Required work — Your answer should consist of each line below that contains the string "computer".

Material to process —
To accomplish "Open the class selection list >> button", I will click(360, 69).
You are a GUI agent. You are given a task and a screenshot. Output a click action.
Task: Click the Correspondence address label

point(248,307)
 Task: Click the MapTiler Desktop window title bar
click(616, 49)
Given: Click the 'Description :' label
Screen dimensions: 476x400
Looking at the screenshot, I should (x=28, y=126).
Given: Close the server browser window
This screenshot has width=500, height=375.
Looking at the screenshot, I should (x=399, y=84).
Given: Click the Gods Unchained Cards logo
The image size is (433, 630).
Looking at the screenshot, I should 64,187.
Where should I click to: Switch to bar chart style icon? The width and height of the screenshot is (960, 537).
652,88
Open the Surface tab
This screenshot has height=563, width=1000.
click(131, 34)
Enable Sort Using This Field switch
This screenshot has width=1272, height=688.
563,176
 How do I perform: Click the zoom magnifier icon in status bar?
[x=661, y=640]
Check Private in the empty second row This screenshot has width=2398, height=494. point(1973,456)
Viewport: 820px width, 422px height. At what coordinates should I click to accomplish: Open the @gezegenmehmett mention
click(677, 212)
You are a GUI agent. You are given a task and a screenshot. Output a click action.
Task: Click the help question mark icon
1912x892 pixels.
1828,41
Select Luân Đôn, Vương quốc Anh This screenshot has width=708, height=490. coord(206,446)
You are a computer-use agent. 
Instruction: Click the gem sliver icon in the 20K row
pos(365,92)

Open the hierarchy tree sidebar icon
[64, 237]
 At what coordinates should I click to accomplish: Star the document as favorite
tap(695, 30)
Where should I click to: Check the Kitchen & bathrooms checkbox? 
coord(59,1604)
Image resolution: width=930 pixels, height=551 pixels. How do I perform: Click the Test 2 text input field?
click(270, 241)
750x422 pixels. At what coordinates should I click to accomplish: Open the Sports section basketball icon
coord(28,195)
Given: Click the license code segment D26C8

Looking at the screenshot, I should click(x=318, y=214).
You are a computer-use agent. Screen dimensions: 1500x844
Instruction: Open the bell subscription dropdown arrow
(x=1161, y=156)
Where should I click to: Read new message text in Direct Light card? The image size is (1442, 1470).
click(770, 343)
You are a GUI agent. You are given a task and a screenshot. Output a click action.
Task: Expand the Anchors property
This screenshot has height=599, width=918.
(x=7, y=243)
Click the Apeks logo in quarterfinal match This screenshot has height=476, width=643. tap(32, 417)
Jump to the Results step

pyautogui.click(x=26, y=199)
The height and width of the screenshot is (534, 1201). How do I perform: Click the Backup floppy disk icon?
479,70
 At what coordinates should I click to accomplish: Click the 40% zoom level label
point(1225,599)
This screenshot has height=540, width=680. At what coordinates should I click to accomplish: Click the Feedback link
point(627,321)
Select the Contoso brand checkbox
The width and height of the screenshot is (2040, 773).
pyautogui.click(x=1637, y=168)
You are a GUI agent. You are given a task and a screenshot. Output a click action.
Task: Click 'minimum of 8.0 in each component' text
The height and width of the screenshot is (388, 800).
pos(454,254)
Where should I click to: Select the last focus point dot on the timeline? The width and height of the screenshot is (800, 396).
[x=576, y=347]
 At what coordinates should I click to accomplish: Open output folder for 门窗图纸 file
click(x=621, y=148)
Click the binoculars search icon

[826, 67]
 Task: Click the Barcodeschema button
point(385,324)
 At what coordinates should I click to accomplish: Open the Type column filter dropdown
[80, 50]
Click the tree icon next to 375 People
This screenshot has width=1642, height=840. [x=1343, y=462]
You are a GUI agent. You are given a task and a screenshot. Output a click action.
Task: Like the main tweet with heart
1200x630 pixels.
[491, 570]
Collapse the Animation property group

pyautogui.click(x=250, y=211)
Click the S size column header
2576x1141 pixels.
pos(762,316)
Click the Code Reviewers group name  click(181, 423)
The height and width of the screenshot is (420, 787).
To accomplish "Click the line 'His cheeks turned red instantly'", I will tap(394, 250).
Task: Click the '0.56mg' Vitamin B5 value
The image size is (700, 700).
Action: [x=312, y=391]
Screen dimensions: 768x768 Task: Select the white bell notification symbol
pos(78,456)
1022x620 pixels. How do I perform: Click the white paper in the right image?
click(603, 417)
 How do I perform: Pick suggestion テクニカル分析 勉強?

Answer to this problem —
You are a computer-use agent. 
You are a computer-use agent. Screen dimensions: 1500x844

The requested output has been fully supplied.